Они, как два сказочных героя, куда глаза глядят, шли — мимо бабушки в цветастом халате и колготках, сползающих складками по ее худым дрожащим старческим ногам, шаркающим в байковых тапочках через детскую площадку, мимо теток в шлепанцах и соломенных шляпах, тащивших тяжелые сумки по тенистой стороне улицы, мимо мужчины с портфелем, в рубашке с коротким рукавом, заправленной в светлые офисные брюки, который, отдуваясь и вытирая носовым платком красную распаренную шею, спешил из метро. И мальчишки, пролетающие, гремя и звеня, на великах, быстрые, как птицы, галдящие на своем же, птичьем, только им понятном языке, бешено крутя педали расцарапанными загорелыми ногами, проносились мимо и обдавали на мгновение запахом детского беззаботного лета — как будто посылали весточку двум героям, заблудившимся в сказочном мире.

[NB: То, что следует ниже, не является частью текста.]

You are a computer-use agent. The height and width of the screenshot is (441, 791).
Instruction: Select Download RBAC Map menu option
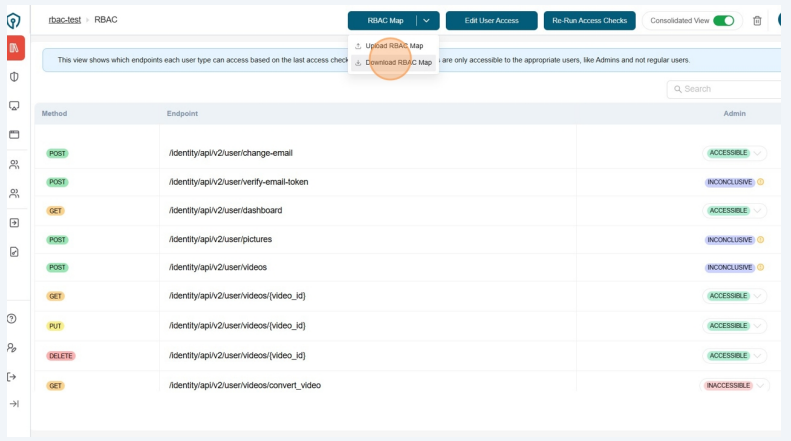(398, 62)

Нет, ничего особенного не происходило вроде бы, никаких чудес, но она никак не могла понять — почему раньше, почему до этого лета не видела никогда, не замечала ничего вокруг? Почему только сейчас в нее втекал как будто весь этот мир кругом, все эти мальчишки, бабушки, тетки, алкаши у подъезда, дети в колясках, она вдруг стала чувствовать их чувствами, видеть сразу множеством глаз и слышать множеством ушей, ощутила неожиданно, страстно, полно — жизнь, такой, какая она есть, ощутила и полюбила мгновенно, только не понимала — как же раньше-то она вообще жила?

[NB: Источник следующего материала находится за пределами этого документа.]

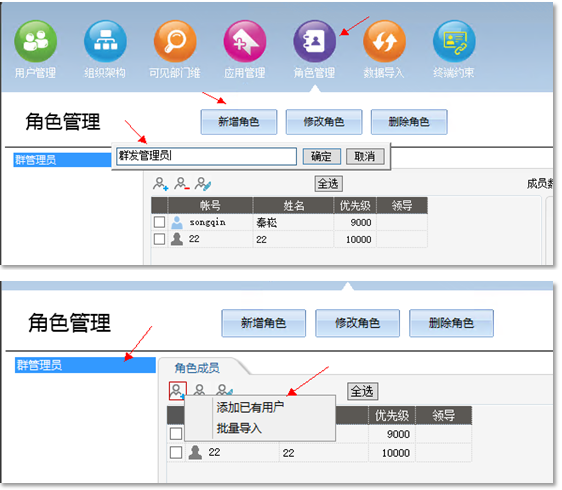Open the 角色管理 role management icon
Image resolution: width=562 pixels, height=490 pixels.
pos(314,41)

Но почему-то именно сейчас, осознав неожиданно всю полноту жизни, она в первый раз испугалась смерти. Раньше она не боялась, «Хорошо жить с мыслию о смерти» — так даже называлась какая-то книжка, православные христиане вообще должны все время помнить о смерти, надо ложиться в постель, как в гроб, Катя это слышала как-то по «Радонежу» от одного батюшки. Он еще советовал и руки скрещивать, как покойник, и так засыпать. Катя один раз так и сделала, но мама велела немедленно это прекратить и выбросить из головы. Смерть являлась освобождением от страдания, в котором нужно жить до конца своих дней, смерти надо было ждать, надо было радоваться, ведь после нее — выстраданная награда. Поэтому она о смерти никогда не думала всерьез, никогда не ощущала хрупкости мира, только его греховную тленность.

Но теперь оказалось, что жизнь и смерть сплетены тесно и неразрывно, еще на занятиях по рисованию ее учили, что самая густая тень лежит возле самого яркого света, и получается, если есть любовь и жизнь, то есть и страх, и смерть, вот она и познала ее близко, ощутимо — ее неотвратимость и окончательность, и в бессвязной и бессознательной молитве Катя обращалась к Богу: Господи, но почему?

Ей казалось, пусть как угодно будет прекрасно на небе, сто раз она слышала сравнение: жизнь на земле — как жизнь в утробе матери, а после смерти и начнется настоящее, — но теперь, теперь она была убеждена: и на небе, и в Царствии Небесном нельзя будет не скучать по земле. Разве не жаль станет вот этого всего — города, полного зелени и тополиного пуха, полного людей, пусть грешных и тленных, но таких понятных и живых, ощущения руки в твоей руке, теплого ветра в лицо, пахнущего бесконечным ласковым летом?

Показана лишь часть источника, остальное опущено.